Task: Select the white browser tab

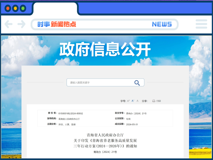Action: coord(55,9)
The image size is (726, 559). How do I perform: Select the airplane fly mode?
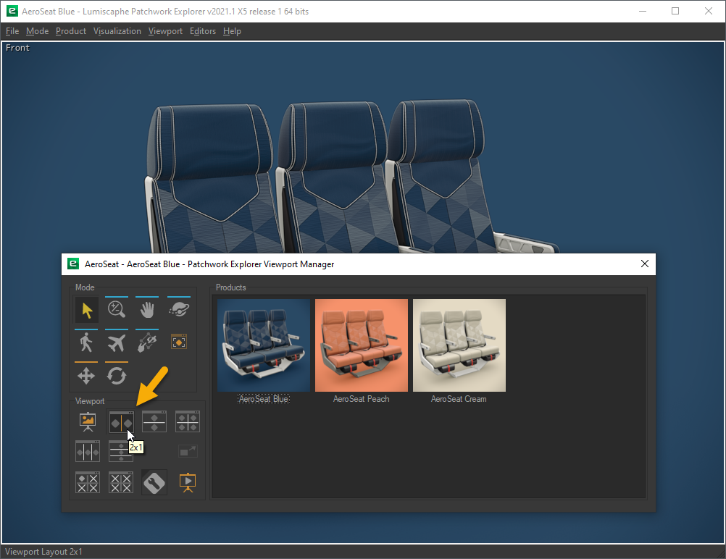(x=117, y=342)

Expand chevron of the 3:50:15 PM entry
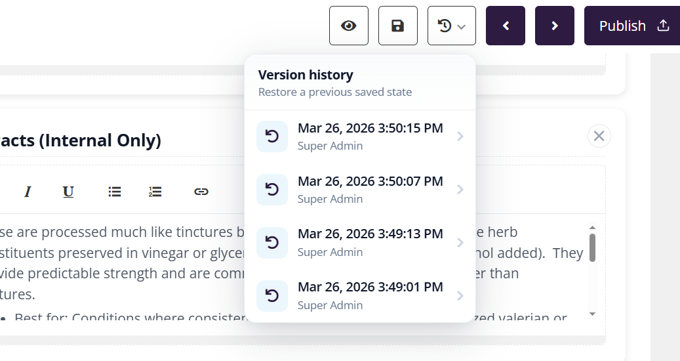coord(460,137)
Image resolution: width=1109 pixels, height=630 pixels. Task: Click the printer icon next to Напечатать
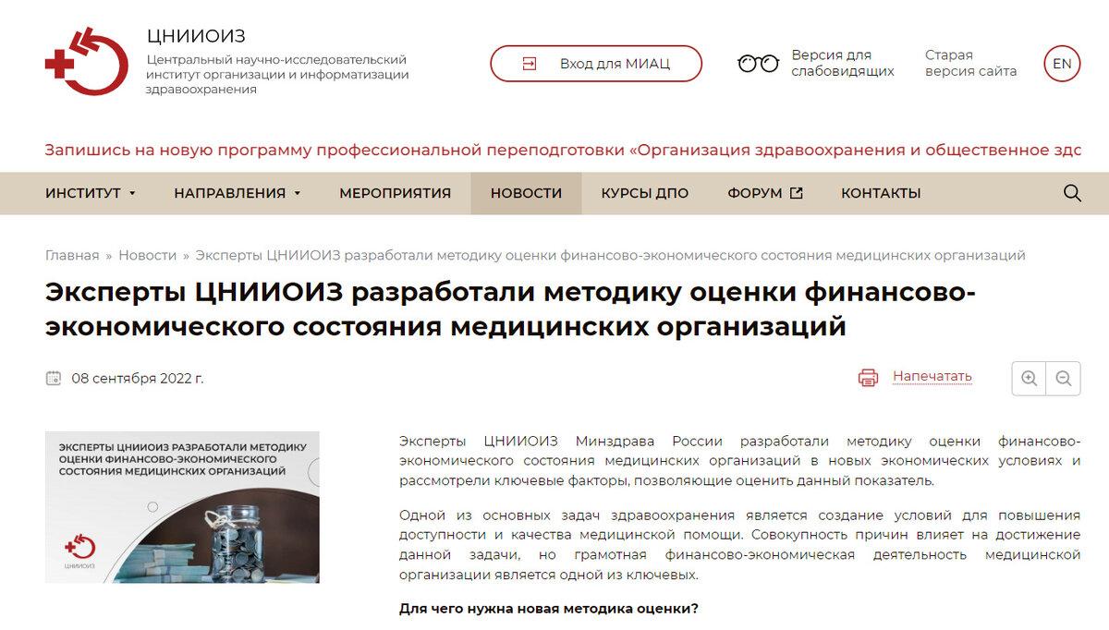click(867, 377)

(What to work on) Please print each record above again exactly, but omit any pictures.

(Task output)
Task: Select the white browser tab

Action: coord(55,9)
The image size is (726, 559). How do I perform: Select the airplane fly mode?
(x=117, y=342)

Expand chevron of the 3:50:15 PM entry
coord(460,137)
Image resolution: width=1109 pixels, height=630 pixels. Task: Click the printer icon next to Напечатать
click(867, 377)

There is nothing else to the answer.